Perhaps a more relevant question is: what is a school? Is a school a collection of buildings? Is it a place where teachers come to teach and students come to learn? Is it a place where children can be safely prepared to enter the wider world?
Our view of schools, as indeed our views of many traditions and practices in the 21st century, is changing. This mostly has to do with the children.
Children are unlike adults in many ways, including the following:
- they are smaller
- they have an optimism about the world many adults lack
- they have an open-ness that lacks the cynical edge of many adults
- they have a desire to play, test boundaries, explore and create
- they are present-focussed, not future-focussed.
The last point is very significant. One of the major causes of stress for adults is the worry over the future; homes, jobs, finances, family, etc. Much of the stress comes about by trying to reach the picture you have in your head about what life could or should look like and how far away the present is from that vision. Children are not like that. They live in the here and now. Stress comes from not being able to progress to the next level of a video game, dropping your ice cream on the ground or being bullied.
The other major difference is that children have grown up surrounded by technology. They are 'technology natives'. They've always lived in this environment. Lack of technology is a difficult concept for them to imagine and technology assists with so many of the things they like to do.
So this brings us back to the question about schools and what they are.
If they exist to teach content, technology can handle that easily.
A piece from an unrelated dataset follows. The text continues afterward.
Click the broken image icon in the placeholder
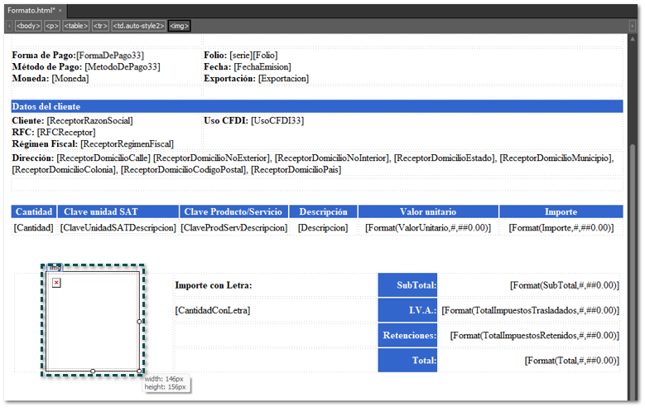This screenshot has width=645, height=408. point(56,284)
Students can find more content, more variety and presentation styles and more activities in 20 minutes of searching the web than they would get in an average teaching day.
If they exist to encourage social interaction, well technology does that extremely well too. Making friends, sharing information and building relationships can all occur online. Whether these relationships should be the only ones that children cultivate is another question.
Perhaps schools exist as a source of employment. Can you imagine the numbers of unemployed if all teachers were no longer required for schooling? Can technology in education actually replace the entire teaching profession?
There are times when you would rather finish an article with the questions ringing out and leave the answers up to the readers.
However I think it is worth sharing one more point. It can be easy to shift the responsibility for education on to technology, but if you ask anyone to share their best memories from their school years, I'd guarantee the answers would revolve around people. Maybe not in 100% of cases, but in most. Friendships are often lifelong or easy reconnected and there are also mentors, inspirations or role models which focussed our emerging-adult, future-centred brain on the sort of person we wanted to become. I am a strong advocate for online learning, but I also believe in the ability of one dedicated, caring individual to guide and motivate another.